### Exercise data ###
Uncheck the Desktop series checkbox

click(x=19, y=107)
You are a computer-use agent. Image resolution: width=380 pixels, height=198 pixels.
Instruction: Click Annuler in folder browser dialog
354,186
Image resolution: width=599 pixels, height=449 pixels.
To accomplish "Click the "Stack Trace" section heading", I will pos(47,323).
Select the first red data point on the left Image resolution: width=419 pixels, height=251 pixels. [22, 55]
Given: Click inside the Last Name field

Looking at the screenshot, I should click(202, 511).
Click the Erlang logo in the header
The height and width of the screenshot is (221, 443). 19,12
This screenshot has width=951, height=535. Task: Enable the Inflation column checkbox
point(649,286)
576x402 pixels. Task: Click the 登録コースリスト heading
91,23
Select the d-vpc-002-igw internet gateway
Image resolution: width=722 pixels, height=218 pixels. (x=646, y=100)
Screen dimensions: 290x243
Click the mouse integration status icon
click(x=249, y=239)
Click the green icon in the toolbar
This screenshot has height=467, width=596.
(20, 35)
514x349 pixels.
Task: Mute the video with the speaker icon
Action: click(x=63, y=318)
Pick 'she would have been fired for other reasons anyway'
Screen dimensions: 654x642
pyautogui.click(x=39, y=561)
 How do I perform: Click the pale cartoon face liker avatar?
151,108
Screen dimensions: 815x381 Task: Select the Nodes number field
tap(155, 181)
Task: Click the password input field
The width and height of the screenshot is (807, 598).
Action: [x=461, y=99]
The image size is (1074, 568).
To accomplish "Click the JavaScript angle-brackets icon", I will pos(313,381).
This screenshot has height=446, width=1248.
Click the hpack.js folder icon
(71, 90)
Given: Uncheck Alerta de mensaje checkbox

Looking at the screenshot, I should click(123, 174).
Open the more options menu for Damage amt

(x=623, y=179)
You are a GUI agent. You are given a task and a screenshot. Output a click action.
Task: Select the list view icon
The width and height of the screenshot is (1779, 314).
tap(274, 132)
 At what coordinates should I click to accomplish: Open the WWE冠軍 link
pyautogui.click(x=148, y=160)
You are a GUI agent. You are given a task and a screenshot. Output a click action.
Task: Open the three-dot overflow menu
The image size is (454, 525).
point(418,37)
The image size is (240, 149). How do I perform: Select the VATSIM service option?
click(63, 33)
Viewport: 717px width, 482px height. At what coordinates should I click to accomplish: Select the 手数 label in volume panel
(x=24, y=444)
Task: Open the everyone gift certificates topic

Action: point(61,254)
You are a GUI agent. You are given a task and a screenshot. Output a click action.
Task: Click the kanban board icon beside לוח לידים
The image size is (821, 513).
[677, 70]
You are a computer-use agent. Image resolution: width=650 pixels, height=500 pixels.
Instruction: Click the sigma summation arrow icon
###
Exercise prompt:
Give back the entire listing above, matching every line exactly.

Task output:
Uncheck the Desktop series checkbox

click(x=19, y=107)
You are a computer-use agent. Image resolution: width=380 pixels, height=198 pixels.
Instruction: Click Annuler in folder browser dialog
354,186
Image resolution: width=599 pixels, height=449 pixels.
To accomplish "Click the "Stack Trace" section heading", I will pos(47,323).
Select the first red data point on the left Image resolution: width=419 pixels, height=251 pixels. [22, 55]
Given: Click inside the Last Name field

Looking at the screenshot, I should click(202, 511).
Click the Erlang logo in the header
The height and width of the screenshot is (221, 443). 19,12
This screenshot has width=951, height=535. Task: Enable the Inflation column checkbox
point(649,286)
576x402 pixels. Task: Click the 登録コースリスト heading
91,23
Select the d-vpc-002-igw internet gateway
Image resolution: width=722 pixels, height=218 pixels. (x=646, y=100)
Screen dimensions: 290x243
Click the mouse integration status icon
click(x=249, y=239)
Click the green icon in the toolbar
This screenshot has height=467, width=596.
(20, 35)
514x349 pixels.
Task: Mute the video with the speaker icon
Action: click(x=63, y=318)
Pick 'she would have been fired for other reasons anyway'
Screen dimensions: 654x642
pyautogui.click(x=39, y=561)
 How do I perform: Click the pale cartoon face liker avatar?
151,108
Screen dimensions: 815x381 Task: Select the Nodes number field
tap(155, 181)
Task: Click the password input field
The width and height of the screenshot is (807, 598).
Action: [x=461, y=99]
The image size is (1074, 568).
To accomplish "Click the JavaScript angle-brackets icon", I will pos(313,381).
This screenshot has height=446, width=1248.
Click the hpack.js folder icon
(71, 90)
Given: Uncheck Alerta de mensaje checkbox

Looking at the screenshot, I should click(123, 174).
Open the more options menu for Damage amt

(x=623, y=179)
You are a GUI agent. You are given a task and a screenshot. Output a click action.
Task: Select the list view icon
The width and height of the screenshot is (1779, 314).
tap(274, 132)
 At what coordinates should I click to accomplish: Open the WWE冠軍 link
pyautogui.click(x=148, y=160)
You are a GUI agent. You are given a task and a screenshot. Output a click action.
Task: Open the three-dot overflow menu
The image size is (454, 525).
point(418,37)
The image size is (240, 149). How do I perform: Select the VATSIM service option?
click(63, 33)
Viewport: 717px width, 482px height. At what coordinates should I click to accomplish: Select the 手数 label in volume panel
(x=24, y=444)
Task: Open the everyone gift certificates topic

Action: point(61,254)
You are a GUI agent. You are given a task and a screenshot. Output a click action.
Task: Click the kanban board icon beside לוח לידים
The image size is (821, 513).
[677, 70]
You are a computer-use agent. Image resolution: width=650 pixels, height=500 pixels.
Instruction: Click the sigma summation arrow icon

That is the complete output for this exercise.